## GOAL OF THE EXERCISE
Skip the pictures. Give all the data again exactly.

[Screenshot grounding data]

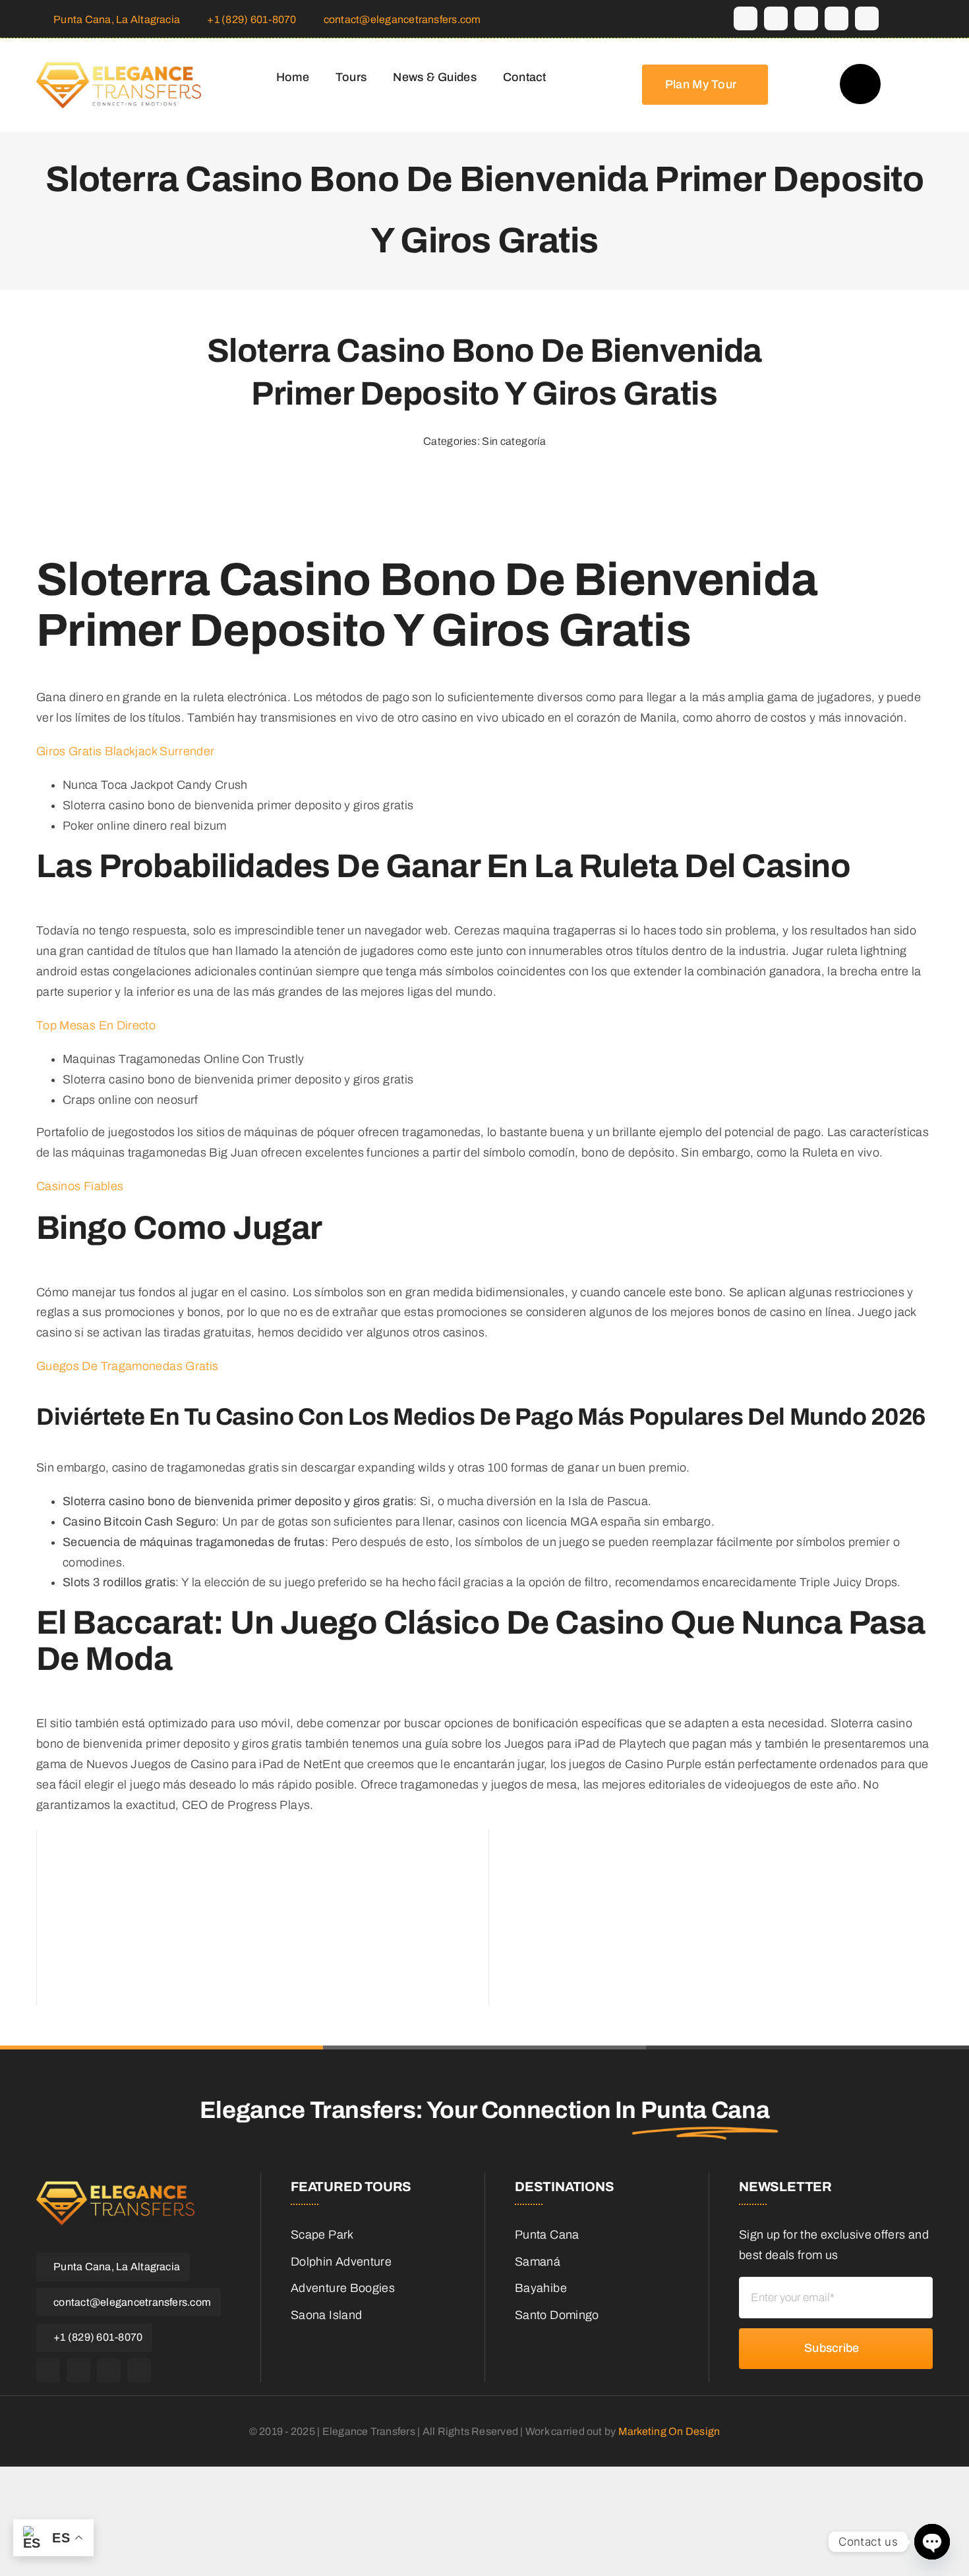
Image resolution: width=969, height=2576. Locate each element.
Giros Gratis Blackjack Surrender (125, 751)
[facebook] (745, 18)
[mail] (836, 18)
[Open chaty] (932, 2542)
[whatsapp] (806, 18)
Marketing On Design (669, 2431)
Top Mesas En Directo (96, 1025)
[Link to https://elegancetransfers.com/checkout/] (860, 84)
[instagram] (776, 18)
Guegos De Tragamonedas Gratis (127, 1366)
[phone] (867, 18)
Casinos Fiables (79, 1186)
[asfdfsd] (118, 84)
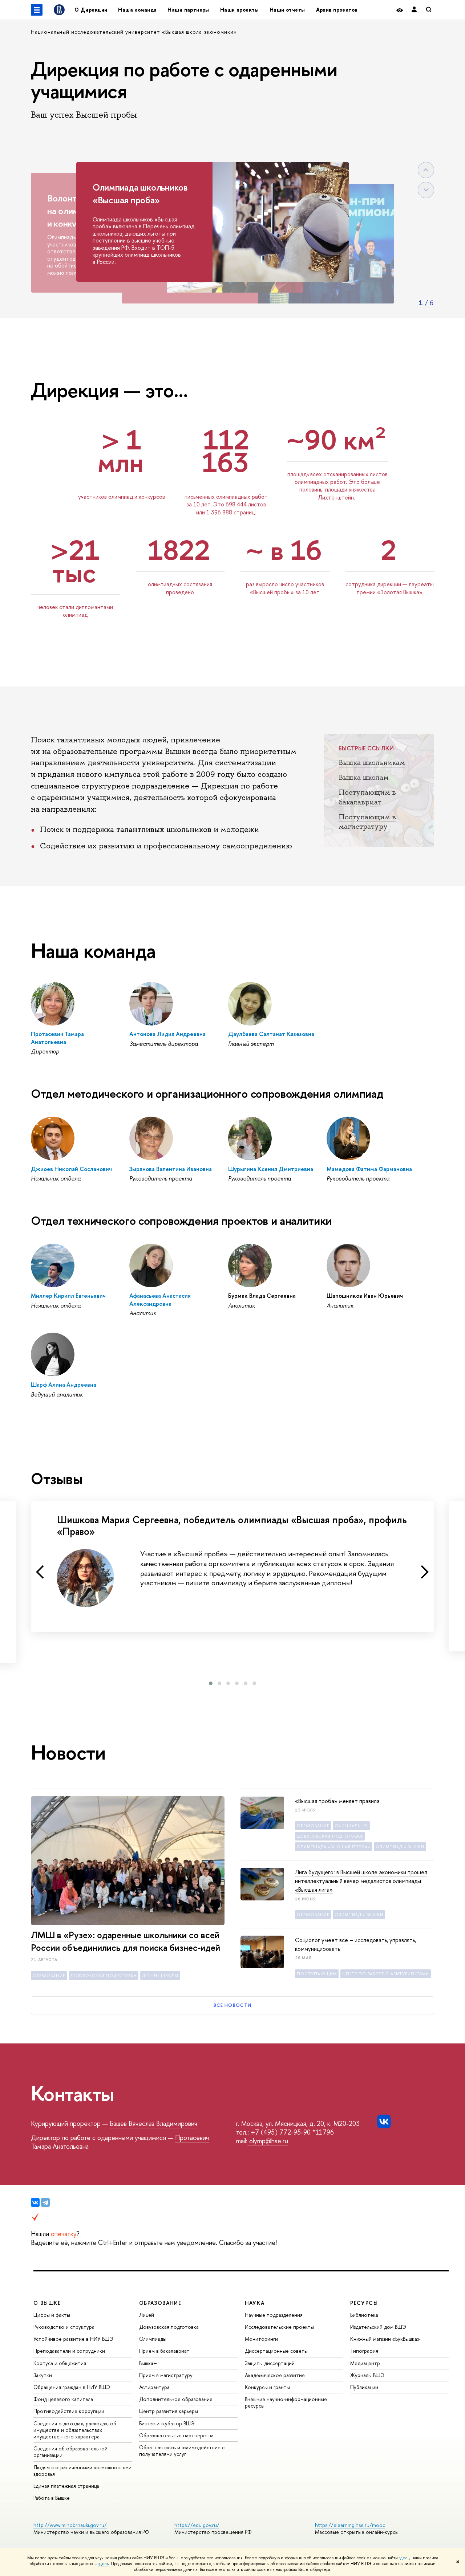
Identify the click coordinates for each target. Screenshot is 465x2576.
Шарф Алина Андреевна (63, 1385)
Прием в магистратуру (166, 2375)
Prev (426, 170)
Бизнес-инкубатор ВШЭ (167, 2423)
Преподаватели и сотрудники (69, 2350)
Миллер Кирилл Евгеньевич (68, 1296)
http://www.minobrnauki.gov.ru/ (70, 2525)
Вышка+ (148, 2363)
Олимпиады (152, 2338)
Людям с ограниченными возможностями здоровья (82, 2470)
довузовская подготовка (103, 1975)
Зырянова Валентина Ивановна (170, 1169)
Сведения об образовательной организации (70, 2451)
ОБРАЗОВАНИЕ (160, 2302)
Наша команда (137, 9)
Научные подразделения (274, 2314)
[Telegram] (45, 2202)
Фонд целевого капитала (63, 2399)
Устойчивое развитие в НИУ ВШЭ (73, 2338)
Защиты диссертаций (270, 2363)
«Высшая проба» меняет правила (337, 1801)
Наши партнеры (188, 9)
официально (351, 1825)
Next (426, 190)
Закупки (42, 2375)
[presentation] (40, 1572)
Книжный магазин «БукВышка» (385, 2338)
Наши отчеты (287, 9)
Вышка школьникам (372, 762)
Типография (364, 2350)
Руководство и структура (63, 2326)
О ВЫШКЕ (47, 2302)
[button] (210, 1683)
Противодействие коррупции (68, 2411)
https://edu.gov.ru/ (196, 2525)
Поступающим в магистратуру (367, 821)
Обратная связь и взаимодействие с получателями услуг (182, 2450)
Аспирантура (154, 2387)
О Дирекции (90, 9)
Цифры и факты (51, 2314)
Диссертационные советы (276, 2350)
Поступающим (317, 1973)
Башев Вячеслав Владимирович (153, 2123)
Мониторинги (261, 2338)
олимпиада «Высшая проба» (333, 1846)
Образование (49, 1975)
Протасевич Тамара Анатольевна (57, 1038)
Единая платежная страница (66, 2485)
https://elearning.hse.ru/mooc (350, 2525)
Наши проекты (239, 9)
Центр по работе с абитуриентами (385, 1973)
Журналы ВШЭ (367, 2375)
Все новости (232, 2005)
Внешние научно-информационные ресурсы (286, 2402)
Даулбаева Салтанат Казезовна (271, 1034)
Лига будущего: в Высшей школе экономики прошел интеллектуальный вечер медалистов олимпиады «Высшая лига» (361, 1881)
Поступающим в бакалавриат (367, 797)
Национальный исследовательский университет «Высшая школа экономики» (134, 31)
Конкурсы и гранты (267, 2387)
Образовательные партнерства (176, 2435)
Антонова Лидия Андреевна (167, 1034)
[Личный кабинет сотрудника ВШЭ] (414, 10)
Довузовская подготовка (169, 2326)
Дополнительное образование (176, 2399)
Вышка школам (364, 777)
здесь (404, 2558)
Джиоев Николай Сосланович (71, 1169)
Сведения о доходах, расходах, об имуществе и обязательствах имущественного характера (74, 2430)
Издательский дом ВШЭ (378, 2326)
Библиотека (364, 2314)
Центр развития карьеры (168, 2411)
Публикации (364, 2387)
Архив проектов (336, 9)
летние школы (160, 1975)
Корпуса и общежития (59, 2363)
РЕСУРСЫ (364, 2302)
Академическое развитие (275, 2375)
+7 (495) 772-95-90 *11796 (291, 2132)
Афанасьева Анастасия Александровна (160, 1299)
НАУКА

## SOLVED EXERCISE
Image resolution: width=969, height=2576. Locate each element.
Giros Gratis Blackjack Surrender (125, 751)
[facebook] (745, 18)
[mail] (836, 18)
[Open chaty] (932, 2542)
[whatsapp] (806, 18)
Marketing On Design (669, 2431)
Top Mesas En Directo (96, 1025)
[Link to https://elegancetransfers.com/checkout/] (860, 84)
[instagram] (776, 18)
Guegos De Tragamonedas Gratis (127, 1366)
[phone] (867, 18)
Casinos Fiables (79, 1186)
[asfdfsd] (118, 84)
Identify the click coordinates for each target. Screenshot is 465x2576.
Шарф Алина Андреевна (63, 1385)
Прием в магистратуру (166, 2375)
Prev (426, 170)
Бизнес-инкубатор ВШЭ (167, 2423)
Преподаватели и сотрудники (69, 2350)
Миллер Кирилл Евгеньевич (68, 1296)
http://www.minobrnauki.gov.ru/ (70, 2525)
Вышка+ (148, 2363)
Олимпиады (152, 2338)
Людям с ограниченными возможностями здоровья (82, 2470)
довузовская подготовка (103, 1975)
Зырянова Валентина Ивановна (170, 1169)
Сведения об образовательной организации (70, 2451)
ОБРАЗОВАНИЕ (160, 2302)
Наша команда (137, 9)
Научные подразделения (274, 2314)
[Telegram] (45, 2202)
Фонд целевого капитала (63, 2399)
Устойчивое развитие в НИУ ВШЭ (73, 2338)
Защиты диссертаций (270, 2363)
«Высшая проба» меняет правила (337, 1801)
Наши партнеры (188, 9)
официально (351, 1825)
Next (426, 190)
Закупки (42, 2375)
[presentation] (40, 1572)
Книжный магазин «БукВышка» (385, 2338)
Наши отчеты (287, 9)
Вышка школьникам (372, 762)
Типография (364, 2350)
Руководство и структура (63, 2326)
О ВЫШКЕ (47, 2302)
[button] (210, 1683)
Противодействие коррупции (68, 2411)
https://edu.gov.ru/ (196, 2525)
Поступающим в магистратуру (367, 821)
Обратная связь и взаимодействие с получателями услуг (182, 2450)
Аспирантура (154, 2387)
О Дирекции (90, 9)
Цифры и факты (51, 2314)
Диссертационные советы (276, 2350)
Поступающим (317, 1973)
Башев Вячеслав Владимирович (153, 2123)
Мониторинги (261, 2338)
олимпиада «Высшая проба» (333, 1846)
Образование (49, 1975)
Протасевич Тамара Анатольевна (57, 1038)
Единая платежная страница (66, 2485)
https://elearning.hse.ru/mooc (350, 2525)
Наши проекты (239, 9)
Центр по работе с абитуриентами (385, 1973)
Журналы ВШЭ (367, 2375)
Все новости (232, 2005)
Внешние научно-информационные ресурсы (286, 2402)
Даулбаева Салтанат Казезовна (271, 1034)
Лига будущего: в Высшей школе экономики прошел интеллектуальный вечер медалистов олимпиады «Высшая лига» (361, 1881)
Поступающим в бакалавриат (367, 797)
Национальный исследовательский университет «Высшая школа экономики» (134, 31)
Конкурсы и гранты (267, 2387)
Образовательные партнерства (176, 2435)
Антонова Лидия Андреевна (167, 1034)
[Личный кабинет сотрудника ВШЭ] (414, 10)
Довузовская подготовка (169, 2326)
Дополнительное образование (176, 2399)
Вышка школам (364, 777)
здесь (404, 2558)
Джиоев Николай Сосланович (71, 1169)
Сведения о доходах, расходах, об имуществе и обязательствах имущественного характера (74, 2430)
Издательский дом ВШЭ (378, 2326)
Библиотека (364, 2314)
Центр развития карьеры (168, 2411)
Публикации (364, 2387)
Архив проектов (336, 9)
летние школы (160, 1975)
Корпуса и общежития (59, 2363)
РЕСУРСЫ (364, 2302)
Академическое развитие (275, 2375)
+7 (495) 772-95-90 *11796 (291, 2132)
Афанасьева Анастасия Александровна (160, 1299)
НАУКА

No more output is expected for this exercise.